Sources: U.S. Travel Association & U.S. Department of Commerce
The
report defines a trip as any journey in which an individual or members of a
household traveled 50 miles or more from home one way or spent one or more nights
away from home. A business trip is defined as any trip with the primary purpose
of general business, an employee training or seminar, a client or customer
meeting or service, an internal business meeting, sales and marketing, an incentive
or reward, international operations or equipment repair or service, a convention
or tradeshow or a conference or seminar.
Total
domestic trips rose by 27.8 million trips, or 1.3 percent, from 2015 to 2016 to
reach 2.2 billion. However, that growth came entirely from leisure trips, which
grew by 28.6 million trips, or 1.7 percent, to 1.75 billion. Business trips, on
the other hand, fell by 800,000 trips, a 0.2 percent drop, to 459 million.
The
report noted that from 2006 to 2016, the number of domestic business trips
declined by 9.8 percent and business trips' share of total domestic trips fell
18 percent. David Huether, senior vice president of research at the U.S. Travel
Association, cited the sluggish recovery from the Great Recession, the advent
of information technology and higher worker productivity as reasons behind the
fall in business trips' share of domestic trips.
Demographic
& Behavioral Findings
Average general
business trip spending increased by 43 percent from $699 in 2011 to $999 in
2016. Average convention trip spending hit $1,113 in 2016, matching the figure
from five years ago.
The
report found Millennial business travelers were more likely to extend business
trips for leisure compared to other generations. Twenty-three percent of Millennials
took bleisure trip extensions, compared to just 17 percent of business
travelers overall.
Business
travelers also are getting younger. The average age of a business traveler was
42.9 years old in 2016, compared to 46.5 in 2011, and 36 percent of business
travelers were under 35, compared to 22 percent in 2011.

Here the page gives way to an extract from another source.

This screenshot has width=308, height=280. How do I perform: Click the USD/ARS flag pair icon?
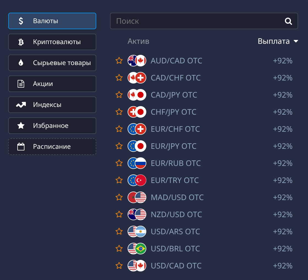tap(137, 231)
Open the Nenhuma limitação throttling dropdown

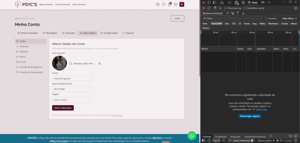[x=215, y=13]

Sources: U.S. Travel Association's Travel Forecast Model, U.S. Bureau of Labor Statistics, U.S. Department of Labor, U.S. National Travel & Tourism Office, Bureau of Economic Analysis, U.S. Department of Commerce, Tourism Economics
Bright Outlook for Business Travel
In a
newly released U.S. Travel Outlook Summary, the U.S. Travel Association's outlook
for business travel from 2017 to 2020 is optimistic. Business travel is expected
to grow faster on a year-over-year basis than leisure travel in 2018 and 2019,
with 2 percent compared with 1.8 percent, respectively, in 2018 and 1.9 percent
compared with 1.8 percent in 2019. In 2020, the forecasted number of domestic U.S.
business trips is 490 million, near its pre-recession level of 494.3 million.
Huether
cited the recently passed U.S. federal tax cut plan as a major reason for the forecasted
turnaround in business travel. The tax cuts will make "U.S. corporations
more globally competitive and encourage business investment," he said. "These
two things will accelerate business travel."